Keep trying you will get one!!! UGLY


----------



## flex (Feb 26, 2013)

any spanish being caught yet there?


----------



## MoganMan (Feb 24, 2013)

It's not you 850lover, you have not lost your touch, it's just sykes! I have had absolutely garbage luck out there for the last few weeks, no sharks at all, but if we are lucky we will sometimes get lady fish....


----------



## TTT (Jun 26, 2013)

Sykes was pretty slow Sunday so it isn't just you. I had two bites and something else swam by and chomped off my line.


----------



## AVIDfisherman (Jan 31, 2013)

MoganMan said:


> It's not you 850lover, you have not lost your touch, it's just sykes! I have had absolutely garbage luck out there for the last few weeks, no sharks at all, but if we are lucky we will sometimes get lady fish....


You aint lying. Ive been doing pretty horrible there myself. I'm sure there are some prime times out there when something is hungry! I almost want to say fishing was better there when it was winter lol.


----------



## MoganMan (Feb 24, 2013)

AVIDfisherman said:


> You aint lying. Ive been doing pretty horrible there myself. I'm sure there are some prime times out there when something is hungry! I almost want to say fishing was better there when it was winter lol.


Man, I kinda agree, once we got zoned in on the reds we would catch at least one just about every night!


----------



## AVIDfisherman (Jan 31, 2013)

MoganMan said:


> Man, I kinda agree, once we got zoned in on the reds we would catch at least one just about every night!
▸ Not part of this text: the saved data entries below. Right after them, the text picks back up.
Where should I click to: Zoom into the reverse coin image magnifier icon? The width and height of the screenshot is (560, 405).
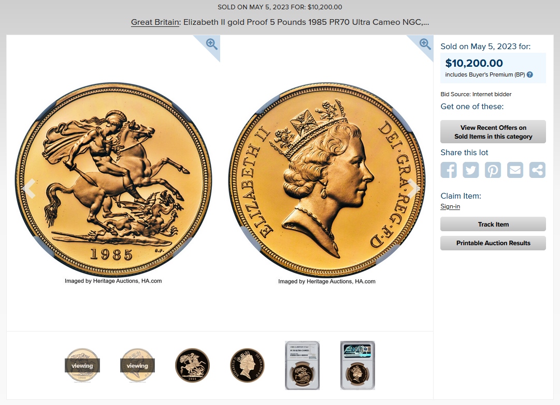[x=211, y=44]
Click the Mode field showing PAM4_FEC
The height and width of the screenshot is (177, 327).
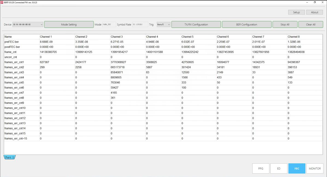(109, 25)
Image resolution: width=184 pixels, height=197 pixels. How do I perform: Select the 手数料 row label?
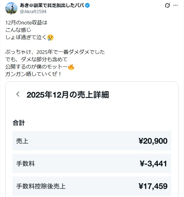pyautogui.click(x=25, y=164)
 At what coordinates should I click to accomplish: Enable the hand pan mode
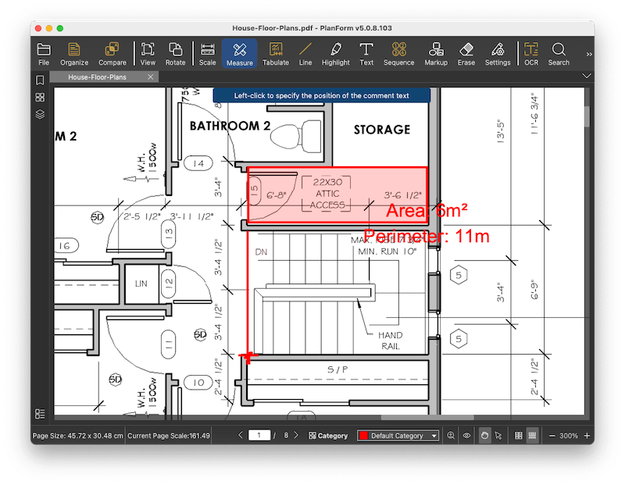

Thats right. Different tides and moving water bring in different fish. One night people will be catching reds and the next night that place is crawling with sharks kimda weird how it works out.


----------



## 850lover (Oct 28, 2008)

Gonna give it another try soon. Ill see if maybe top water fishing works better


----------



## AVIDfisherman (Jan 31, 2013)

Im going out there tonight for some fun.


----------



## MoganMan (Feb 24, 2013)

May end up out there if I can find a ride for Andrew and I, his flight gets in at 7 today, going to visit for a few days before moving back to england.


----------



## Smarty (Nov 23, 2008)

My 9yr old son and I were out there as well until about 3am. I had about 3 toothy critters cut me off. Had one good fight which I think it was a big ass flounder by the way it was fighting. Only brought up a small but fat little 11.5 inch mangrove snapper. Still had a couple nice little fillets and a fun time with my son  That's what it's all about! 
Oh yeah, the possible flounder hit this bait that I can't remember seeing for many years. Anyone know what it's called? Head like a shrimp, tough ass armor layered down the back along with a lobster like tail. It was a tough little bastard and what ever it was that was big on the hook wanted it bad!!!


----------



## AVIDfisherman (Jan 31, 2013)

Nice man what did you catch him on?


----------



## dan111213 (Jun 29, 2011)

I went saturday morning around 730am and of course the water isn't clear but the bait was everywhere. salinity level isn't good right now obviously because of all the rain, but i managed 2 spanish and 2 snapper. one of the spanish was tiny and the other was 15. the snapper were 11 1/2 and 13. the fish around there but they just aren't there in the big numbers due to the water issues. the only other fish that were caught were a few remoras and a couple of mullet.


----------



## Bloodhawk762x39 (Jun 5, 2013)

Lookin at a mantis prawn buddy. Pretty small, but they are cool little arthropods. That snapper and spanish bite has been slow for nearly two months now. I pull in one or two here and there, but it's been really spotty.


----------



## Smarty (Nov 23, 2008)

AVIDfisherman said:


> Nice man what did you catch him on?


Hey bro. I caught that little mangrove on a medium size frozen shrimp on a Carolina rig. Was slowly dragging the bottom for flounder and kept going over some structure. Of course thought I was snagged good. Started pulling the line by hand and pulled him out of his hiding spot :thumbsup: 



Bloodhawk762x39 said:


> Lookin at a mantis prawn buddy. Pretty small, but they are cool little arthropods. That snapper and spanish bite has been slow for nearly two months now. I pull in one or two here and there, but it's been really spotty.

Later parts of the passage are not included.